Other options for securely erasing optical discs

Since degaussers don’t work on CDs, DVDs, or Blu-rays, what are the options for completely erasing data from optical media? Here are a few effective methods:

Physically destroy the discs

The most direct way to make sure no data can ever be retrieved from an optical disc is to physically break it into small pieces. Methods like shredding, crushing, or snapping a disc will damage the recording layer irreparably beyond any chance of data recovery. Unlike magnetic platters, the data is embedded into the disc structure, so physical destruction is very effective.

Use an optical disc shredder

Specialized optical disc shredders, disintegrator, or pulverizers can obliterate CDs, DVDs, and Blu-rays while capturing the resulting debris. These machines shred the discs into tiny particles that are usually too small to piece together meaningfully. Optical disc shredders provide fast, convenient, and reliable physical destruction.

Use disc destroying software

Software like Disk Doctors Optical Media Erasure can “shred” an optical disc by repeatedly writing random data until the disc surface is too damaged for previous files to be read.
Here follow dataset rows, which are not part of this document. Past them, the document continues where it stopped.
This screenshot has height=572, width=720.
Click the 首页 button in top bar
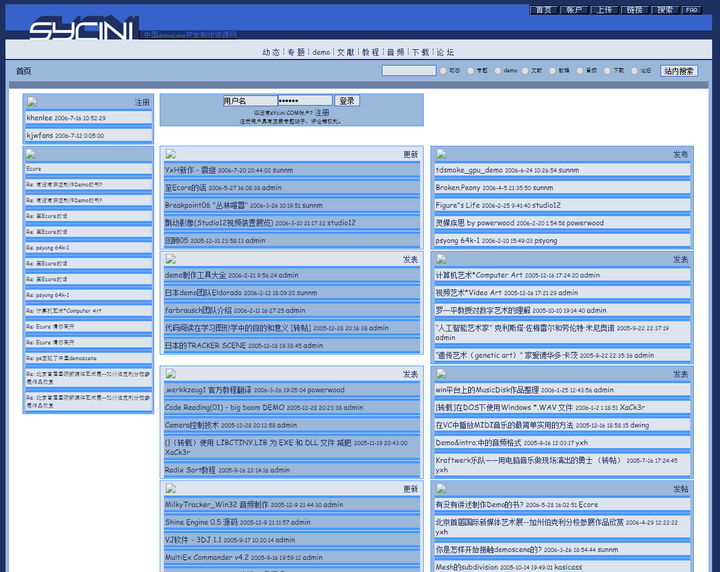pyautogui.click(x=543, y=10)
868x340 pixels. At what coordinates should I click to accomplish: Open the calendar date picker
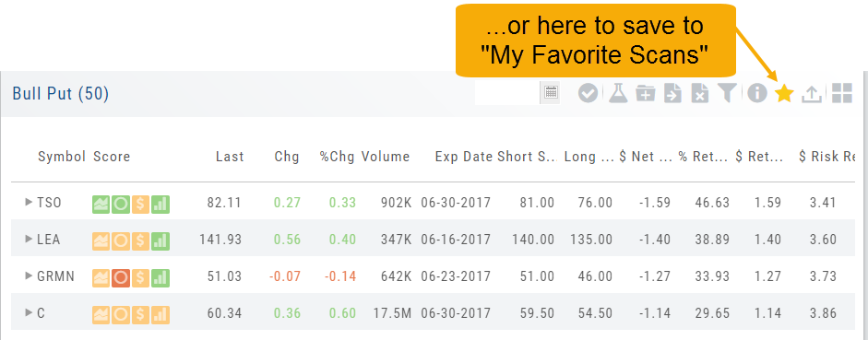[551, 93]
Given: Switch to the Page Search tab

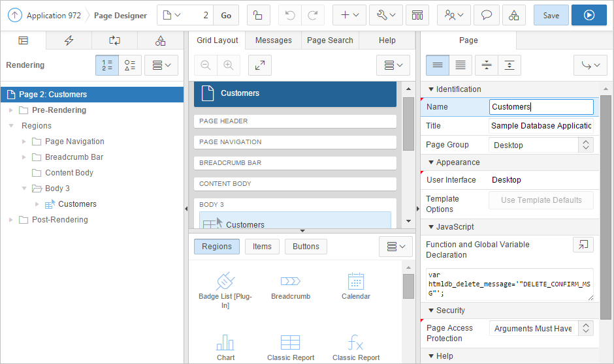Looking at the screenshot, I should (330, 40).
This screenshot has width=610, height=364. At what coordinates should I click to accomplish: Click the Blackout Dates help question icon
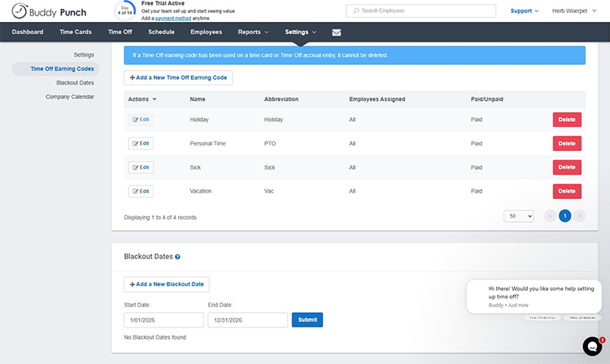coord(177,257)
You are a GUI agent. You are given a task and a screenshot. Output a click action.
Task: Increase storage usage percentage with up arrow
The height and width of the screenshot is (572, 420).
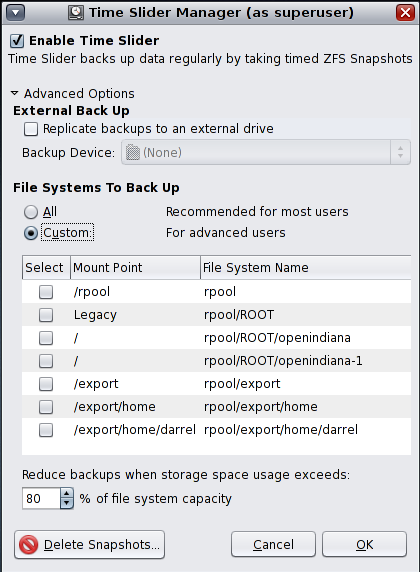[x=66, y=494]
However, data could theoretically be recovered if the erasure is interrupted prematurely. So combining disc destroying software with physical destruction is most secure.

Use an optical disc sander

Sanding machines designed for optical media use coarse abrasives to grind away the label side of a disc, destroying the reflective data layer underneath. This method permanently removes stored data and makes the disc unreadable. However, tiny data remnants could remain between tracks, so combining sanding with physical destruction enhances security.

Expose to high heat

Optical discs start becoming unreadable above 140°F as the reflective layer breaks down. Exposing CDs, DVDs, or Blu-rays to very high heat from fire, incineration, or microwaving can damage the data encoding layer enough to prevent data recovery. But the platters might remain somewhat intact, so combining heat with mechanical destruction is ideal.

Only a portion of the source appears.